**Records supplied:**
--

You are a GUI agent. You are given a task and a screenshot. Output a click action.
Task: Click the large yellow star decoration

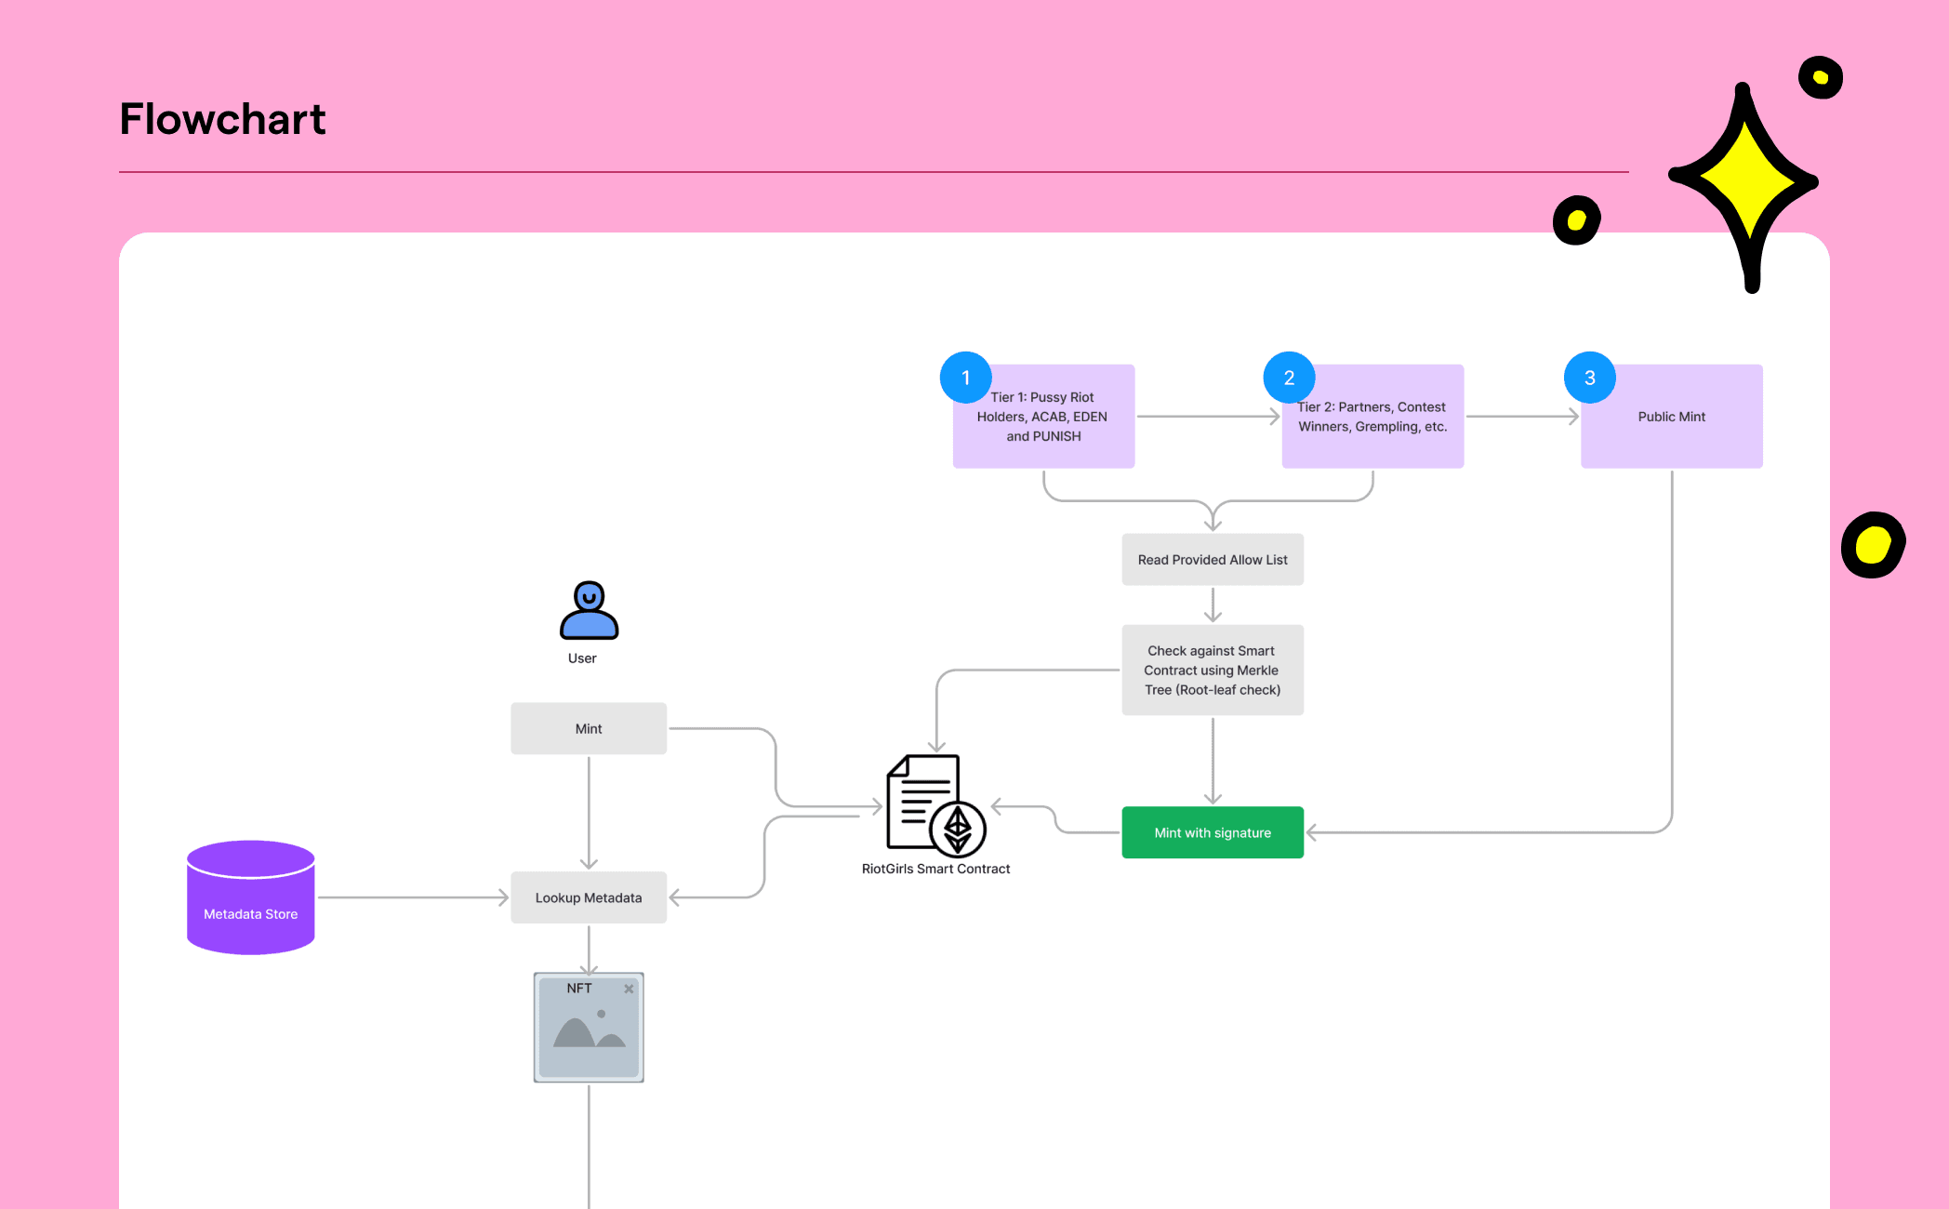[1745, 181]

--

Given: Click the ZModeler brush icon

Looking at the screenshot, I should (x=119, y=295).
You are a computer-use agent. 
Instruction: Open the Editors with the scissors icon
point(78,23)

--

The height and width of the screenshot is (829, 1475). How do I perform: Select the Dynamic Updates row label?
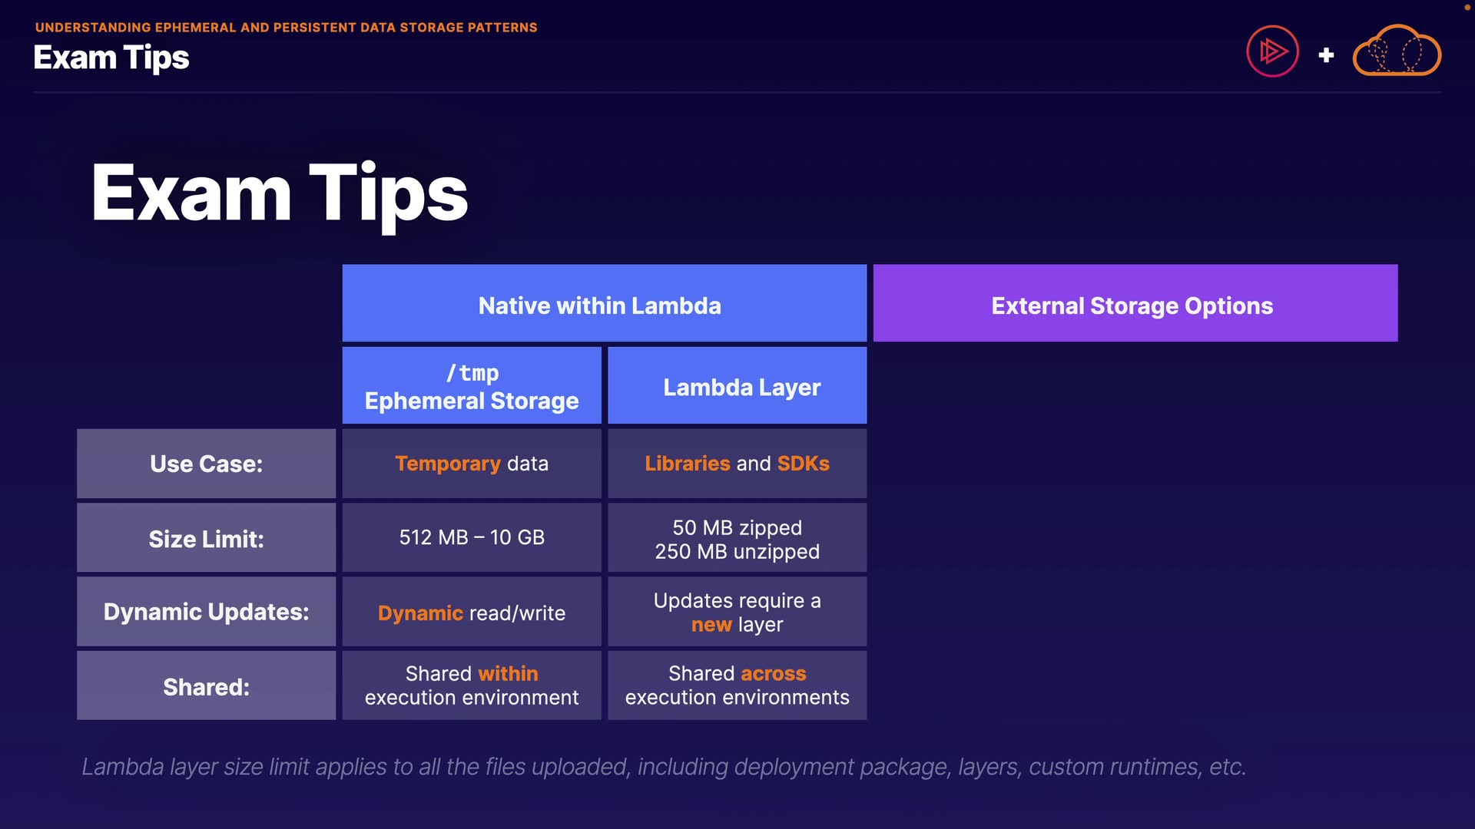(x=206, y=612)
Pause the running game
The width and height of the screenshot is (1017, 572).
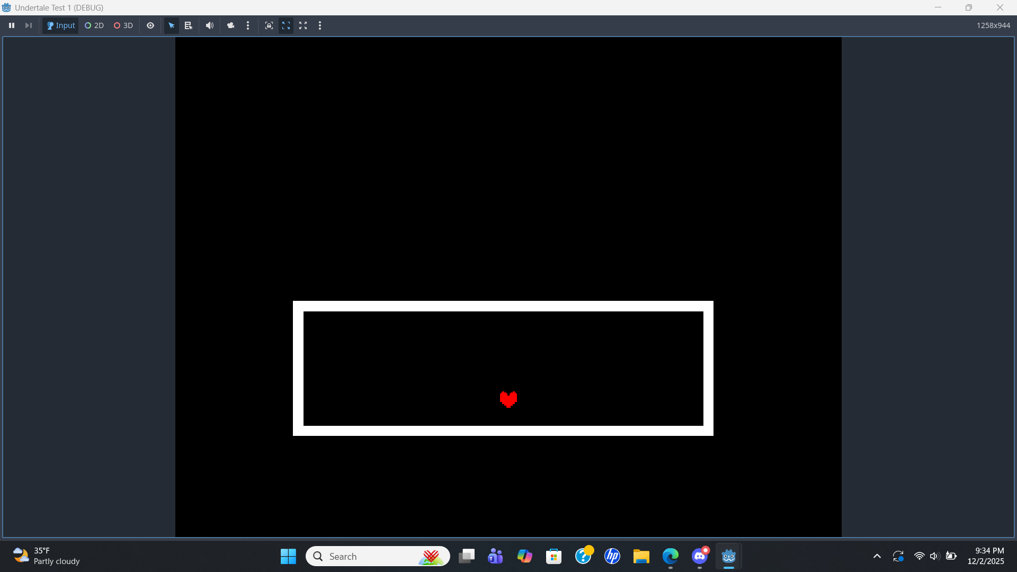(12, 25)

--

**To do:** Looking at the listing above, which lines hold "agent"? Copy every such line.

**Response to the exercise:**
You are a GUI agent. You are given a task and a screenshot. Output a click action.
You are a computer-use agent. 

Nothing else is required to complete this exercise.